The results came from a study done at The Ohio State University Wexner Medical Center, tracking 138 racially diverse women over the course of two years. Throughout the study, a correlation was found between stress while expecting and delivering a baby with low birth weight. Defined as below 5 pounds and 8 ounces, low birth weight can lead to health problems, some of which require weeks for the baby in intensive care delivery. It has also been linked to health issues later in life, including respiratory and digestive problems as well as a higher risk for heart disease and obesity.
“To gauge their level of financial strain, we asked pregnant women questions about how difficult it would be to live on their annual household income in the coming weeks,” said Amanda Mitchell, lead author of the study and researcher at the Institute for Behavioral Medicine Research at The Ohio State University Wexner Medical Center, in a press release. “We found that the more stress a woman reported, the greater the likelihood that she would have a baby of low birth weight.” Financial issues mentioned in the study included working after the baby’s birth, costs of healthcare and housing, and overall effects on the standard of living.

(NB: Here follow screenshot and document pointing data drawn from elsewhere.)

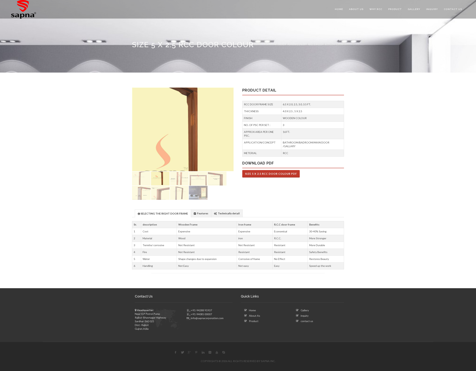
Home (252, 310)
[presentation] (163, 213)
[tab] (163, 213)
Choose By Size (297, 44)
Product (280, 44)
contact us (307, 321)
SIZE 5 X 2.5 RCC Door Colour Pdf (271, 173)
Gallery (305, 310)
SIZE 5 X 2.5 (315, 44)
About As (254, 315)
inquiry (304, 315)
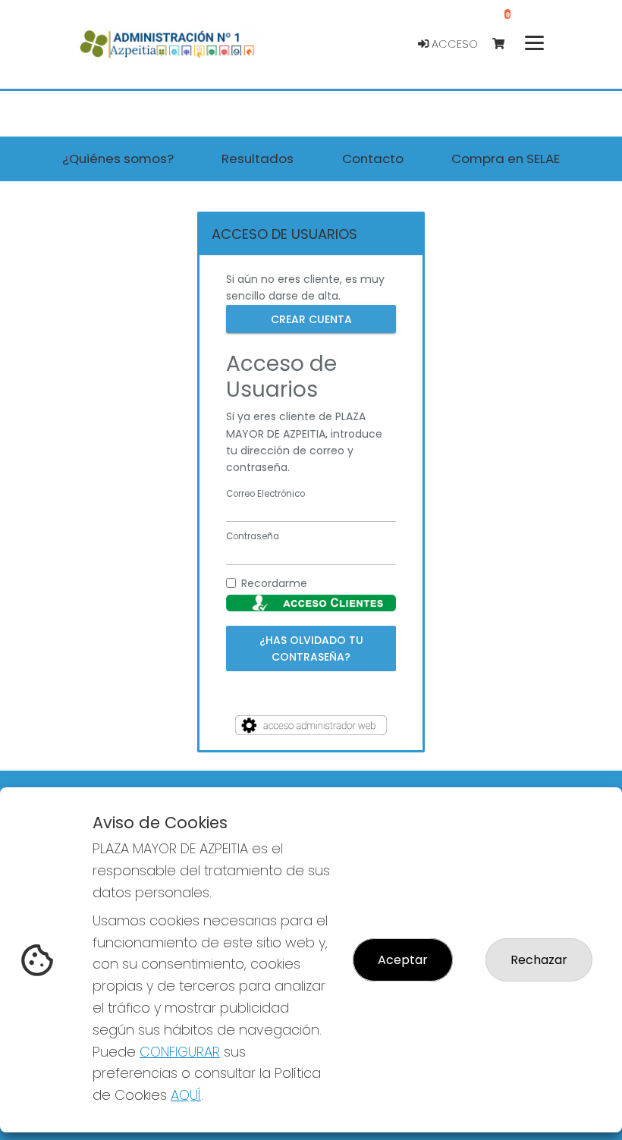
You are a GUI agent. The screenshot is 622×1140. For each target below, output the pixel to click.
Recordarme (274, 583)
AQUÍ (186, 1094)
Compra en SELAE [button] (505, 158)
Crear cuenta (311, 318)
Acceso (453, 44)
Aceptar (403, 960)
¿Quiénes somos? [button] (118, 158)
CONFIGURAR (180, 1051)
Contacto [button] (373, 158)
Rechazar (538, 960)
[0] (505, 44)
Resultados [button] (257, 158)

Interestingly, financial standing didn’t have much effect on the degree of stress. “We found that high-stress levels were present across all income levels,” said Lisa Christian, principal investigator of the study, in a press release. “It wasn’t just how much money someone had available that was driving this effect. It was actually the perception of her ability to meet her expenses.” While the study authors suggest using professional help or techniques like meditation to lower their stress levels, this must also be balanced with financial planning. Certain things may be out of your control, but it is important to take a handle on what is.